Couverture-OuvrageJoao Corrêa, auteur belgo-portugais de films de long métrage, vient de publier un ouvrage sur Aristides de Sousa Mendes. Il a déjà consacré un film à ce diplomate qui a sauvé de nombreuses vies au début de la Deuxième Guerre mondiale (voir Le Consul de Bordeaux).

L’ouvrage qu’il vient de publier est l’occasion de retracer les différentes initiatives prises par le réalisateur afin de faire connaître le Consul de Bordeaux au grand public. Outre une biographie d’Aristides de Sousa Mendes, on croise dans l’ouvrage le parcours du réalisateur ainsi que quelques témoignages de Jack Lang, Jacques Toubon, du Baron de Vleeschauwer, de Robert de Bauw ou encore de Marc d’Août. Cet ouvrage constitue une invitation à mieux comprendre un type d’action diplomatique durant la Seconde Guerre mondiale.
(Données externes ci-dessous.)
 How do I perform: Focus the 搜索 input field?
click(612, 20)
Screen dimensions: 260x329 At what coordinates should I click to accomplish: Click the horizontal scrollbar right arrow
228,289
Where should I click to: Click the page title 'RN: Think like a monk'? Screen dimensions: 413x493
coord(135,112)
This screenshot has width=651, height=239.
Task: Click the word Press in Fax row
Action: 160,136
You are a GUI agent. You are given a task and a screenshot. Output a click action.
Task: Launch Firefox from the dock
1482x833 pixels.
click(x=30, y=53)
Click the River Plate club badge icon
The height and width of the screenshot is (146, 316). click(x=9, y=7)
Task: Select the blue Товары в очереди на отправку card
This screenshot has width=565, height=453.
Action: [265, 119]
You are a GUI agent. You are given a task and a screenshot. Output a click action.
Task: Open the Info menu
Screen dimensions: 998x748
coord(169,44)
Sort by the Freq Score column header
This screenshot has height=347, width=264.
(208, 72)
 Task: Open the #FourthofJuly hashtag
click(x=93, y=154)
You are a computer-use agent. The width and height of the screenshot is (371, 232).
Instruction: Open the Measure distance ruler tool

Courte biographie d’Aristides de Sousa Mendes

Aristides de Sousa Mendes est né le 19 juillet 1855. Il est issu d’une puissante famille aristocratique, possédant de nombreux domaines terriens, riche et profondément catholique. Il est nommé Consul général à Anvers (1929-1938) et accrédité comme Consul au Grand-Duché du Luxembourg. En 1938, António de Oliveira Salazar le nomme Consul général du Portugal à Bordeaux, avec la responsabilité des Consulats de Toulouse et de Bayonne. À partir de 1939, il émet des faux passeports et accorde des visas. Le 4 juillet 1940, António de Oliveira Salazar ordonne l’ouverture d’une procédure disciplinaire contre l’acte de désobéissance du Consul de Bordeaux.  Aristides de Sousa Mendes est relevé de ses fonctions. En moins de dix jours, le bilan du sauvetage réalisé par Aristides de Sousa Mendes avec l’aide de son épouse et de deux de ses enfants est de 32.000 à 34.000 visas délivrés. On estime à 30.000 le nombre de personnes sauvées. Parmi les personnes concernées, on trouve notamment les membres du Gouvernement belge : le Premier ministre Pierlot et les Ministres Van Zeeland, Gutt et Jaspar. On trouve également la Grande-Duchesse Charlotte de Luxembourg ainsi que Joseph Bech. Le 30 octobre 1940, après le procès politique inique, le verdict tombe : Aristides de Sousa Mendes est rayé de la carrière diplomatique, son traitement est réduit de moitié et ses appointements au quart sans les indemnités habituelles, avec l’incapacité professionnelle de diriger un Consulat. Aristides de Sousa Mendes meurt le 3 avril 1954 à l’hôpital du troisième ordre de Saint-François dans le plus grand dénuement. Le 18 octobre 1966, l’Institut Yad Vashem l’honore à titre posthume en le nommant Juste parmi les Nations.

Source : Corrêa Joao, Sousa Mendes. Le Consul de Bordeaux. Regards sur la Belgique et l’Europe au xxème siècle, Bruxelles, Orfeu, 2016, pp. 103-134.